2002). The aims of the current study are to: 1) develop a series of theory-based intervention DVDs focused on
motivating smoking cessation among people with mobility impairments (i.e., chronically use some type of
assistance to walk such as walker, cane, wheelchair, braces, etc) and 2) test the efficacy of the Intervention
DVDs vs. Print-based Standard Care among 560 smokers with mobility impairments in a randomized trial. The
materials in both groups will be mailed on a monthly basis for four months, and are organized in separate
sections according to readiness to quit. Participants in both groups will receive a) nicotine patches at no cost if
they are ready to quit and b) brief phone calls (~5 minutes) between mailings to assess and encourage viewing
the materials.
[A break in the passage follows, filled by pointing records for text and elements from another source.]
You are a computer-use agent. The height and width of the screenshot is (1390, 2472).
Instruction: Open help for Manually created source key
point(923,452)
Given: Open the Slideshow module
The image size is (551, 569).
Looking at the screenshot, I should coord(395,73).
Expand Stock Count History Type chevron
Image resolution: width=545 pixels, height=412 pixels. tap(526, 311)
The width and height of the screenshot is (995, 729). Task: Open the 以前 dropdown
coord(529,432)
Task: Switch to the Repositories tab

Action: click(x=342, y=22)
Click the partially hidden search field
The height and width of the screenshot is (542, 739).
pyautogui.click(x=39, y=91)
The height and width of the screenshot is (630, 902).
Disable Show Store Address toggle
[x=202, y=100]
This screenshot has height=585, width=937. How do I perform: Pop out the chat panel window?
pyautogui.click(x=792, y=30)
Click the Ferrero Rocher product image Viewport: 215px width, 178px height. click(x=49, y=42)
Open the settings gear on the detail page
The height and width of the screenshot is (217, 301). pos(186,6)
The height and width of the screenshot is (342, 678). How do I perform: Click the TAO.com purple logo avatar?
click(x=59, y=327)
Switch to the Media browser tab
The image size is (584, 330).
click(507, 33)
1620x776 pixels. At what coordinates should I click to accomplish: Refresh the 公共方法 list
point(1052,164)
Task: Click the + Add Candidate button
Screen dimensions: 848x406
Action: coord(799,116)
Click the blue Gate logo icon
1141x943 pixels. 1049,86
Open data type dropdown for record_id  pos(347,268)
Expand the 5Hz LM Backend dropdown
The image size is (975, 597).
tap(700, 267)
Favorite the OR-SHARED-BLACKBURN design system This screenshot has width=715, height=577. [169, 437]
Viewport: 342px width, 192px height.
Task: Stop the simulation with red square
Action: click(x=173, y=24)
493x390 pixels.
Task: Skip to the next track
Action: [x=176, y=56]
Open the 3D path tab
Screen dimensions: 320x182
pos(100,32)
We hypothesize that smokers who are randomized to receive the Intervention DVDs will be
significantly more likely to achieve 7-day and 30-day point-prevalence abstinence at 1, 6, and 12- month
follow-ups vs. those who receive Print-based Standard Care. The Intervention DVDs will be based on
Behavioral Activation Theory, and address specific barriers to quitting in this population (increased stress,
decreased positive affect, increased depressed mood, activity restriction, and self-efficacy). We hypothesize
that the intervention will impact these mediators directly, as well as indirectly through Behavioral Activation
(goal setting and pleasant events). Our series of preliminary studies support the use of these mediators for
people with mobility impairments and the use of DVDs as an acceptable mode of intervention, given the
economic and mobility limitations of this population. If effective, our DVD intervention could have a high level
of public health and clinical significance, as it could be easily disseminated at low cost through national
disability-related organizations, networks of independent living centers, or physician offices, and substantially
improve the health and quality of life for people with physical disabilities. This study is innovative because no
studies have targeted this population, it applies Behavioral Activation Theory to smoking cessation, and it
examines relatively novel mediators in the field of smoking (e.g., positive affect, behavioral activation).